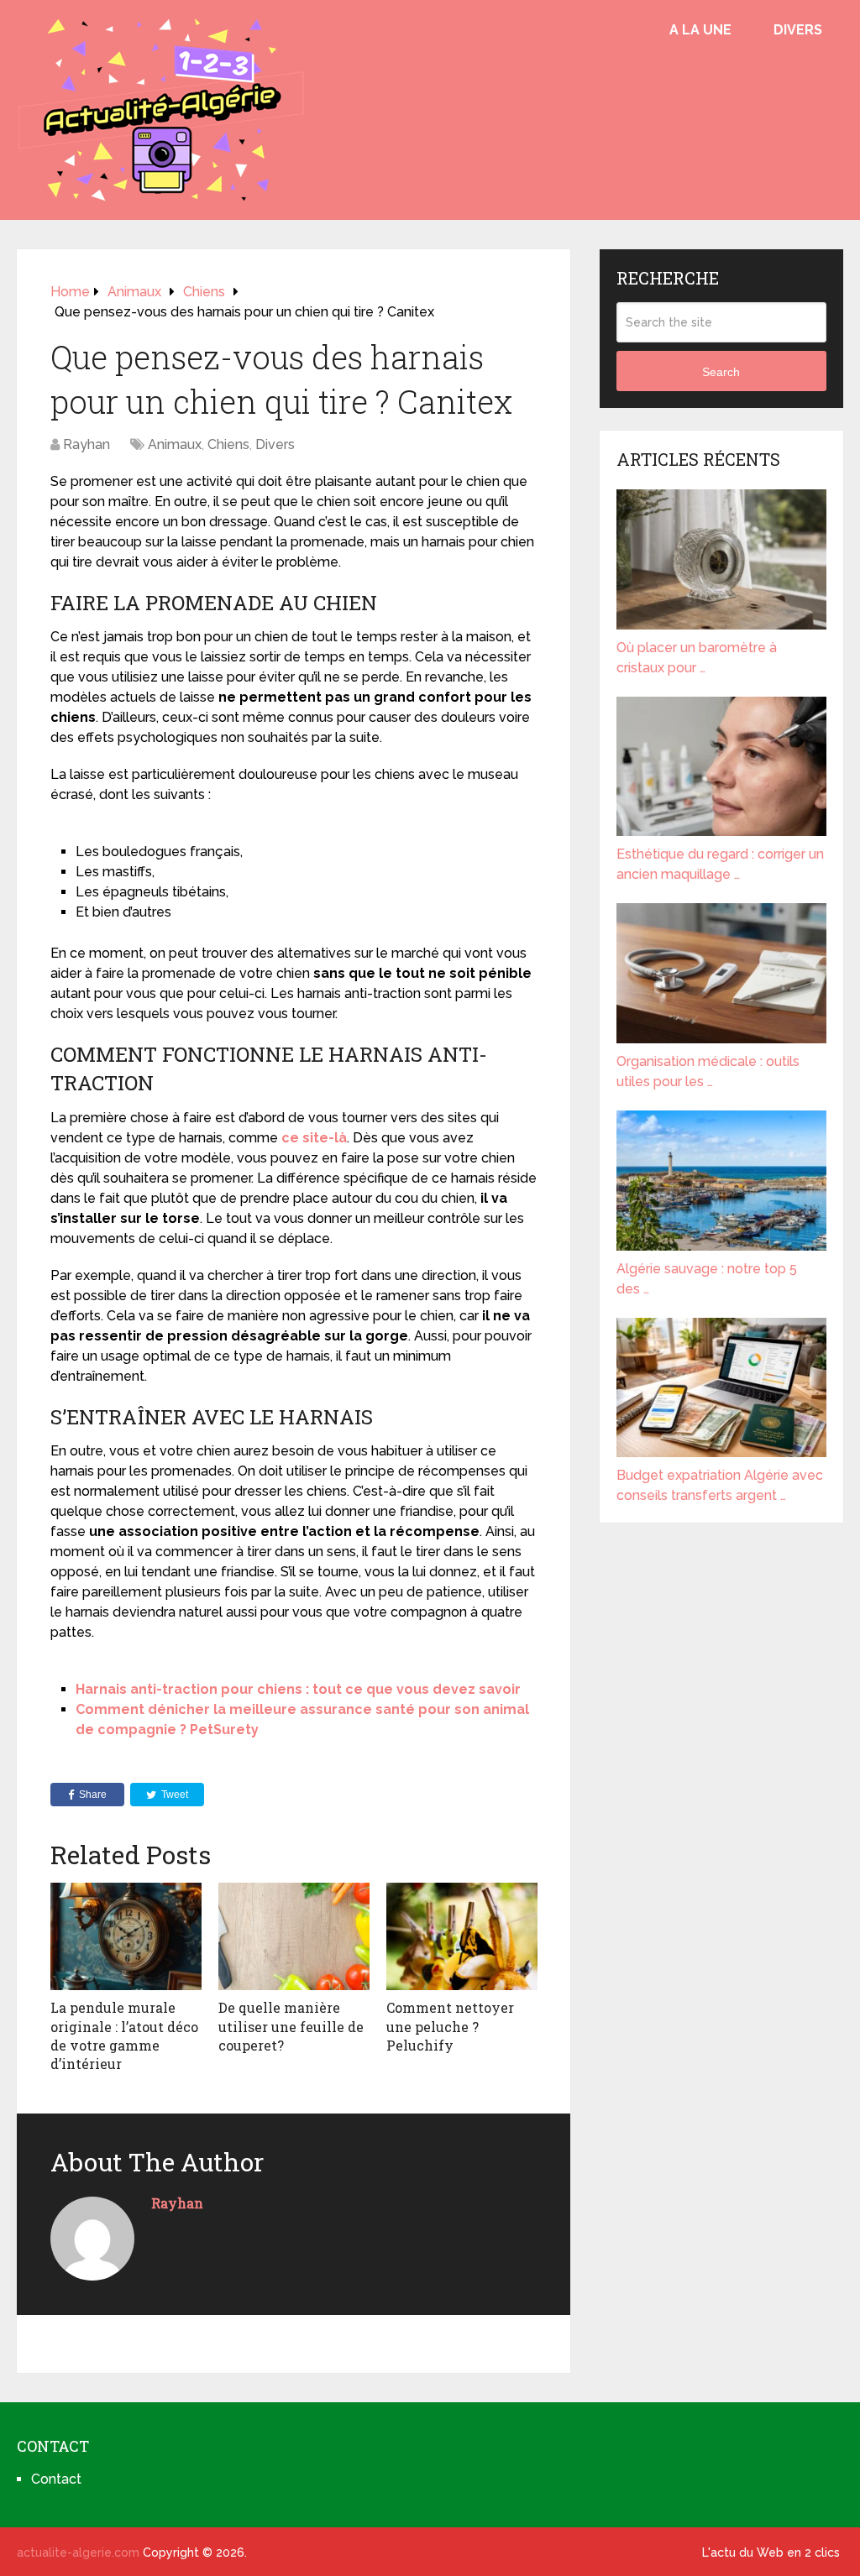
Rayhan (86, 444)
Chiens (228, 444)
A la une (700, 30)
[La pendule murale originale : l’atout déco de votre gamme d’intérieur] (126, 1936)
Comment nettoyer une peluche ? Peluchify (450, 2026)
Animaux (175, 444)
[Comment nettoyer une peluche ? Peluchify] (462, 1936)
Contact (56, 2479)
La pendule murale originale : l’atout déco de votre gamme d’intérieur (124, 2035)
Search (721, 372)
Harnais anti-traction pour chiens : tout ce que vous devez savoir (298, 1689)
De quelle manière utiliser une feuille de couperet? (291, 2026)
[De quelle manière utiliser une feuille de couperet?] (294, 1936)
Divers (797, 30)
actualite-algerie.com (78, 2552)
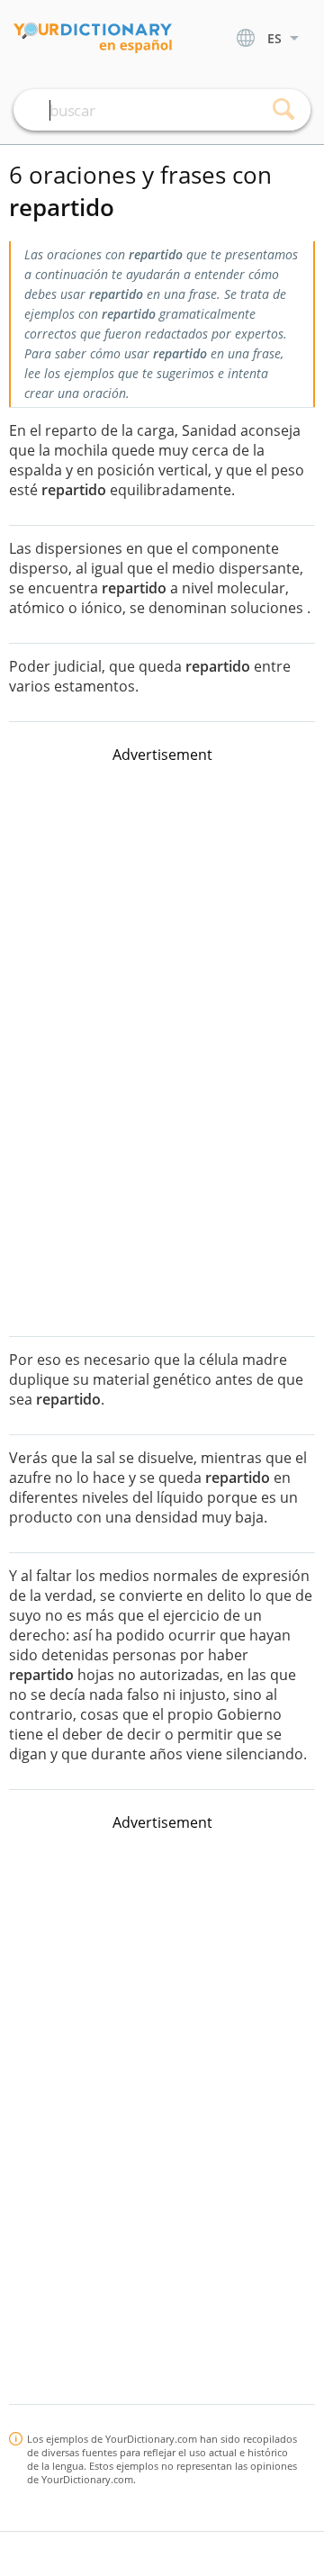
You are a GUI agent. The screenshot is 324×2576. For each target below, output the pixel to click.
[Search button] (283, 110)
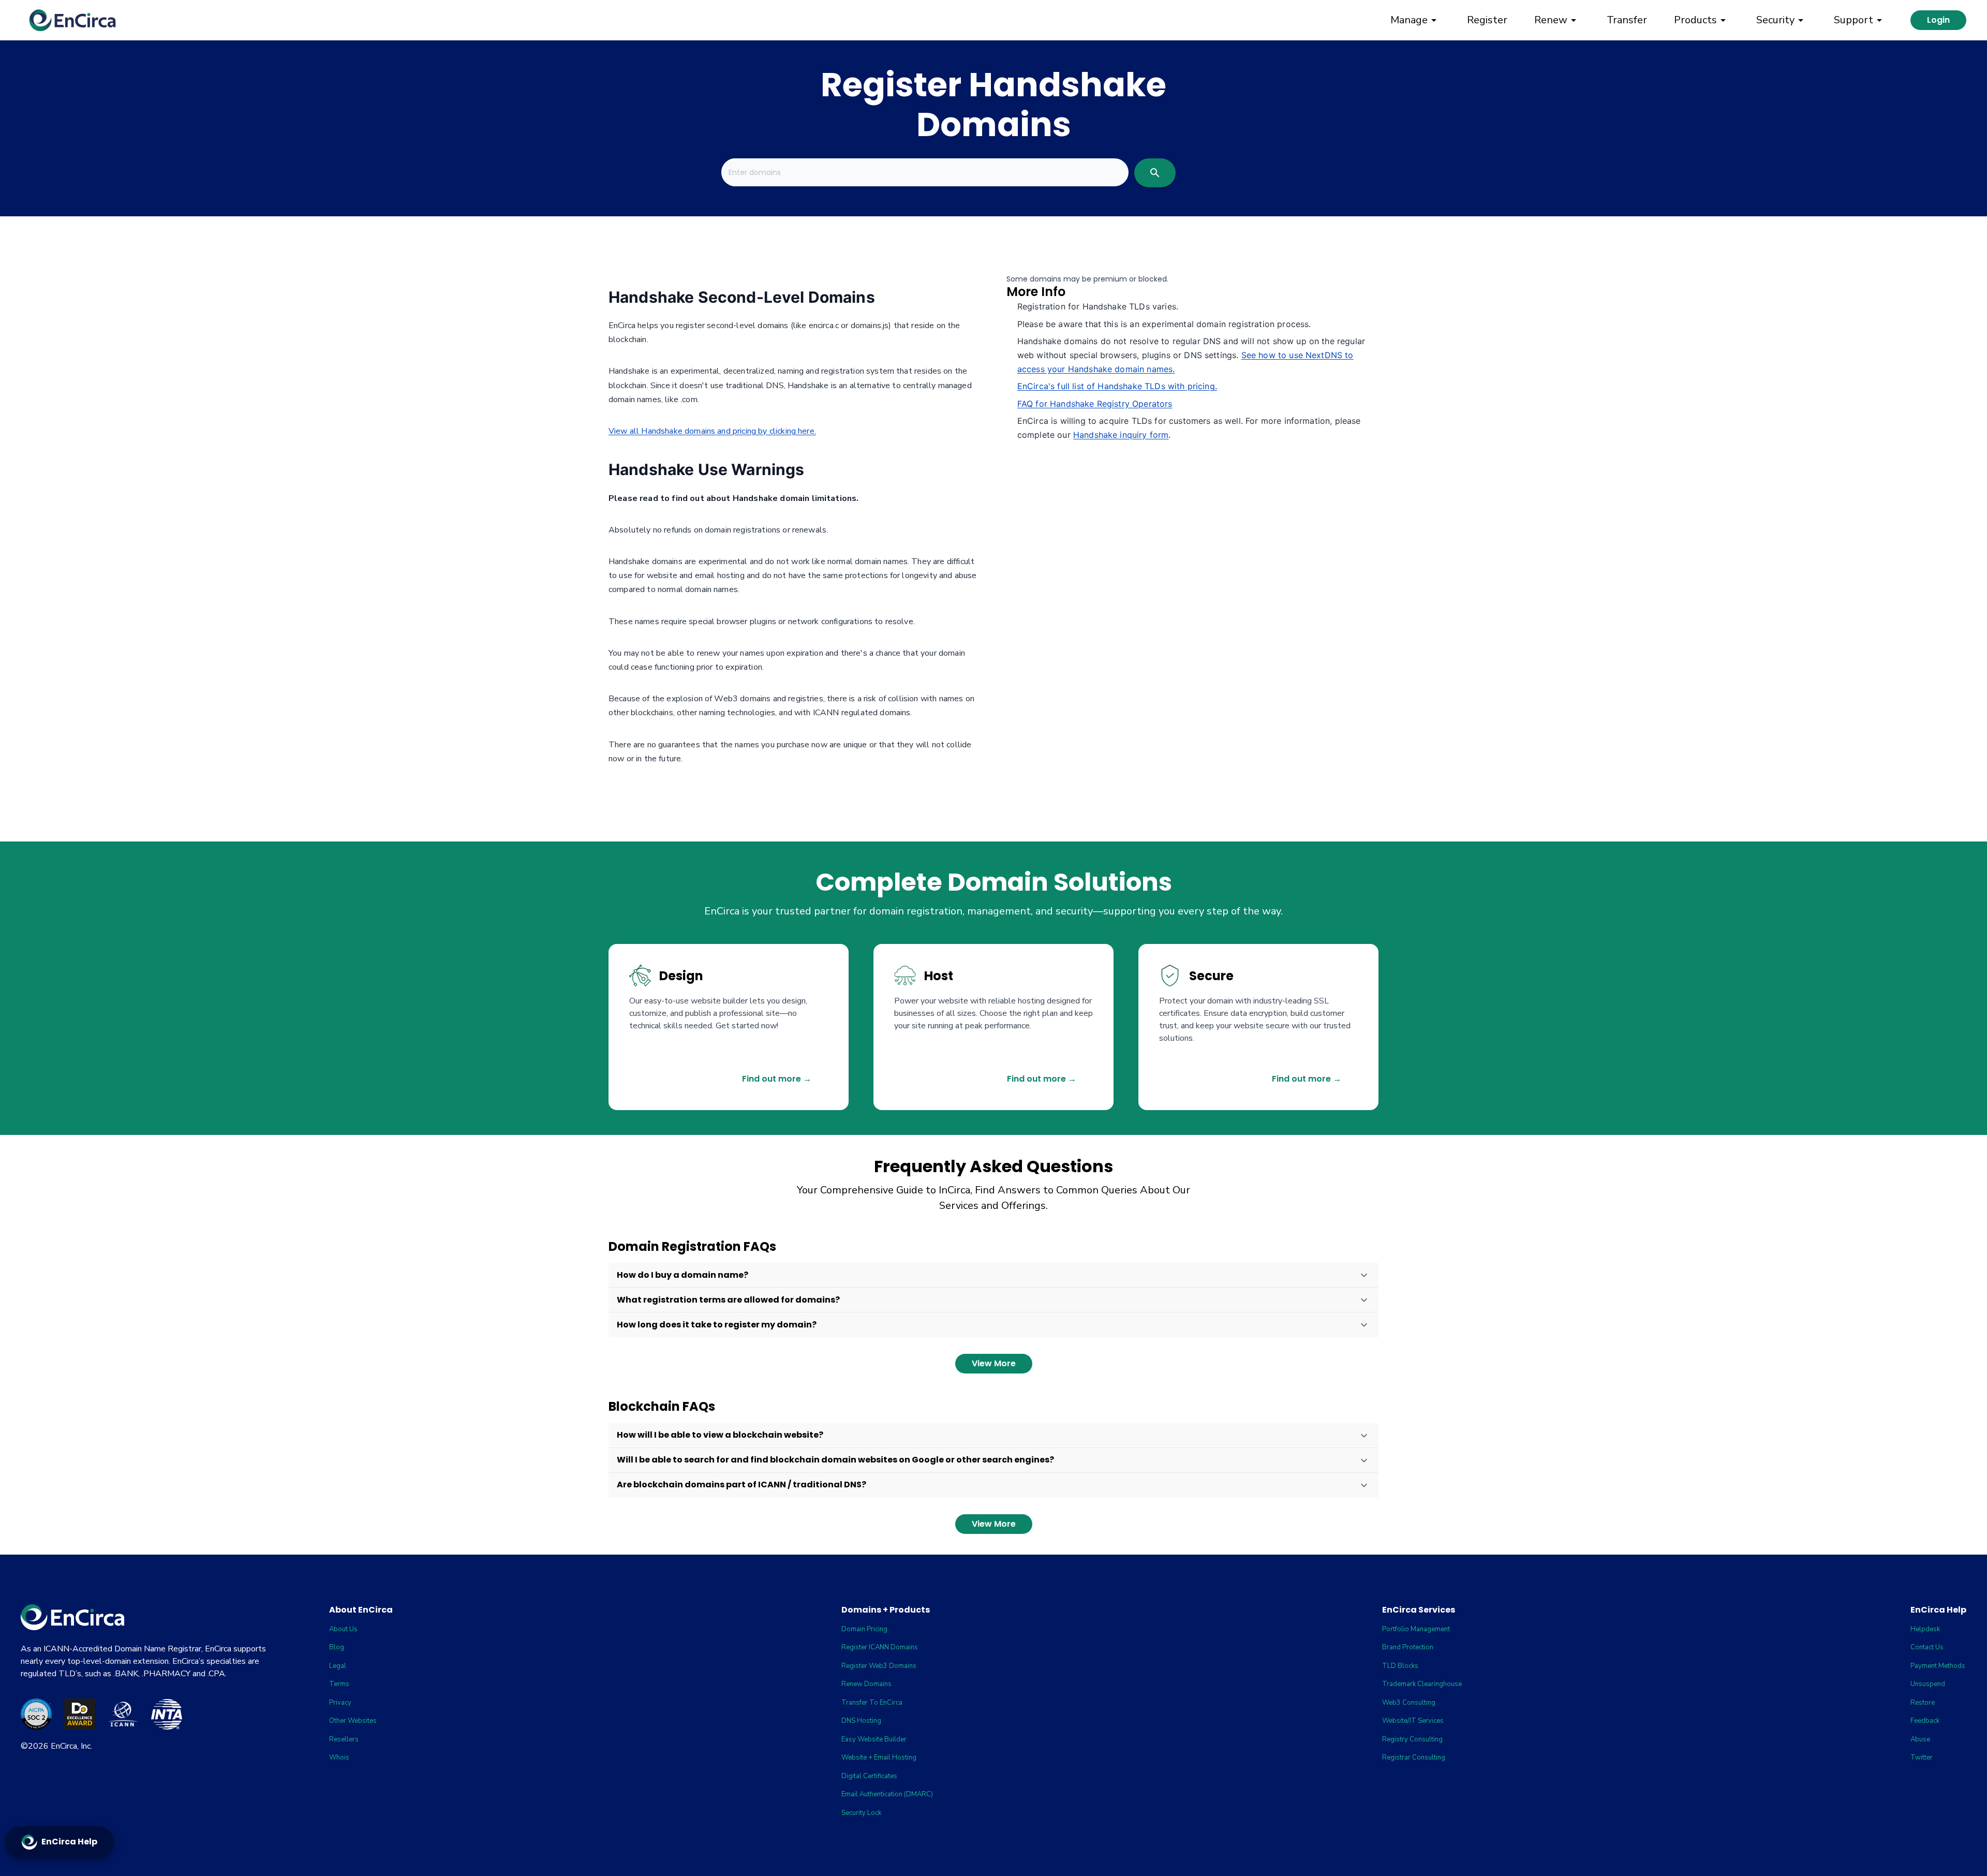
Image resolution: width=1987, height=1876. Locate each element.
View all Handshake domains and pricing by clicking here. (712, 431)
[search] (1155, 172)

# # # # #

• **Action item**: Reproduce the records exactly, starting with their first line and ending with the line that contains "De quelle manière utiliser une feuille de couperet? (291, 2026)", though pictures should be dropped.

• **Exercise response**:
Rayhan (86, 444)
Chiens (228, 444)
A la une (700, 30)
[La pendule murale originale : l’atout déco de votre gamme d’intérieur] (126, 1936)
Comment nettoyer une peluche ? Peluchify (450, 2026)
Animaux (175, 444)
[Comment nettoyer une peluche ? Peluchify] (462, 1936)
Contact (56, 2479)
La pendule murale originale : l’atout déco de votre gamme d’intérieur (124, 2035)
Search (721, 372)
Harnais anti-traction pour chiens : tout ce que vous devez savoir (298, 1689)
De quelle manière utiliser une feuille de couperet? (291, 2026)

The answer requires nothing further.